Se unió a la banda mientras semaneábamos en negro por Gijón y pronto le convertimos en uno de nuestros prescriptores. Está entre los que más sabe de Novela Negra, como perfectamente atestiguan editores y escritores, y ejemplos de ello los tienes en las reseñas que publica aquí (y en otros medios) o, sobre todo, en el club de lectura que fundó, coordina y dirige en Cuenca desde el que organiza una de las citas literariocriminales obligatorias cada año: Casas Ahorcadas (“visceral como un zarajo crudo, más negro que el resolí, y con peor hostia que el alajú caducado”).
Sergio Vera Valencia, invidente y voraz lector de novela policiaca, celebra su cumpleaños con la familia de Fiat Lux regalando este relato.
Sergio Vera Valencia: “Mierdi Christmas”
Para mi gran hermana pequeña, el mejor regalo.
Y para mi bro y mi segunda madre, por no dejarme colgado ni al teléfono.
La noche del 24 de diciembre es cualquier cosa menos buena, si cumples años.
Palabrita del niño Jesús.
La gente se pone el traje de gala para salir y divertirse, y tú, el pijama de gili para dormir y no deprimirte.
Porque después de soplar las velas, dormir es lo mejor para dejar de pensar que a gran parte del mundo se las soplas a diario.
O peor, que eres no uno, sino otro año más viejo, y la vida sigue igual.
Y claro, antes muerto, que pasar la noche pensando en Julio Iglesias.
Así año tras año, de Nochemala en Nochemala, hasta ayer, que fue nochepeor.
Porque anoche, un ruido me sobresaltó de madrugada.
Al principio, pensé que habían sido imaginaciones mías. Que el ruido provenía de la calle, de algún fiestero dando por culo sin vaselina.
Pero no.
Cuando agucé el oído, no me quedó la menor duda. Había alguien en el salón.
Y yo vivo solo.
Y ligar sin salir ni pagar, sólo pasa en sueños eróticos y películas porno.
Otro ruido me recordó que no era momento de pajas mentales ni manuales.
Mentiría si dijera que no pasé miedo. También, si no reconociera que se pasó rápido. Muy rápido. En cuanto eché mano del regalo.
Salí con todo el sigilo que pude de mi habitación. Me detuve a escuchar. Sí, definitivamente, el follón venía del salón.
Fui tanteando paredes y muebles con cuidado. No hacía falta. Menudo pifostio. Fuera quien fuese el ladrón, discreción y disimulo no eran su nombre y apellidos.
Cuando me encontré frente a la puerta cerrada, tomé aire y fuerzas, y abrí una rendija.
No dio tiempo a más.
De repente, la puerta se abrió de par en par, y me topé de bruces con un obeso barbudo, que por los restos de hollín que decoraban su pintoresco traje verde con borlas blancas, deduje se había colado por la chimenea.

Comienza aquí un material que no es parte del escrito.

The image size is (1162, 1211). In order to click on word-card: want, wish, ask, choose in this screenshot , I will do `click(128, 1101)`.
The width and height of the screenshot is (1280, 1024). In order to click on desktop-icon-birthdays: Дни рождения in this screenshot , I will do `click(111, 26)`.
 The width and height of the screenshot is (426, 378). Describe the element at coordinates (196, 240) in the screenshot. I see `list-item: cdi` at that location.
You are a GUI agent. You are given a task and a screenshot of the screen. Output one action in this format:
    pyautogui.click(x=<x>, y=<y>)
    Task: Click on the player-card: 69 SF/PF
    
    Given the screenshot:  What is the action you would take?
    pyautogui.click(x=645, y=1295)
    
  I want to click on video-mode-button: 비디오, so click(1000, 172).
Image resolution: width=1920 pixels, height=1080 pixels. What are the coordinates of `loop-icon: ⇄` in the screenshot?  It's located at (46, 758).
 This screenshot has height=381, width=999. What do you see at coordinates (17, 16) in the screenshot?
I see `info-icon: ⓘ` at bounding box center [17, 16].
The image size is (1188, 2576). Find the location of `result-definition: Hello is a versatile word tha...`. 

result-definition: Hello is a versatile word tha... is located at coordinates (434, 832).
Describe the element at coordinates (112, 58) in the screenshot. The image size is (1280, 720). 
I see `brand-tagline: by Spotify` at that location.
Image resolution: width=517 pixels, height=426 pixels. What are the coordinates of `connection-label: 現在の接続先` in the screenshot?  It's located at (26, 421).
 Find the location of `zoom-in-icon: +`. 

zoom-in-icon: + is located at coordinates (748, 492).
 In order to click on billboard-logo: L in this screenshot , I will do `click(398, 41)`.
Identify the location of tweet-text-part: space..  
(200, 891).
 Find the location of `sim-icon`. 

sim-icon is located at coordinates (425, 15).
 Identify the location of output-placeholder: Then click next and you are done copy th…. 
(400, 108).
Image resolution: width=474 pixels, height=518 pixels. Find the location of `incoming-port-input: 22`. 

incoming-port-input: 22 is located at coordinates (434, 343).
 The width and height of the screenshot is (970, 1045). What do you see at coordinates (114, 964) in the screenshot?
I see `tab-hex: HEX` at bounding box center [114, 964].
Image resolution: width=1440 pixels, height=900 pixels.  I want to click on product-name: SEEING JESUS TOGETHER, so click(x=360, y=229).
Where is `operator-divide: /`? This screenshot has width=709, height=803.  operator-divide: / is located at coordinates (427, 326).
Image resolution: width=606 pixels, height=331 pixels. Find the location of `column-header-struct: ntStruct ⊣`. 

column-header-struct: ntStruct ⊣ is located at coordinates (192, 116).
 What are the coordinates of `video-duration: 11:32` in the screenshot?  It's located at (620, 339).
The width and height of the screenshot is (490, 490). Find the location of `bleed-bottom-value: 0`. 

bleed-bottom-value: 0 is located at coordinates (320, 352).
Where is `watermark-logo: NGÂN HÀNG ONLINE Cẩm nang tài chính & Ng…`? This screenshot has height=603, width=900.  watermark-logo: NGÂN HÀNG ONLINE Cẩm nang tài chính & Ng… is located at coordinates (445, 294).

A pesar del susto, no dudé en estrenar mi nuevo juguetito. Ya sabe, por aquello del allanamiento de morada y preservar las buenas costumbres.
¡Bang! ¡Bang!
Juro que hasta que su cuerpo no se llenó de plomo, y su disfraz de sangre,
no reconocí al fulano.
Entonces y sólo entonces, caí en la cuenta de la magnitud de la tragedia.
Demasiado tarde, recordé que en realidad la indumentaria de Santa
Claus es verde pistacho.
¡Cuánto daño han hecho los anuncios de coca-cola!
¡Quién manda a mis padres regalarme una recortada!
Yo no la pedí, lo juro, señoría.
Y ruego tome en consideración el atenuante de que, con la pueril excusa de que servidor cumple años la víspera de navidad, ese gordo cabrón siempre olvidaba pasar por casa.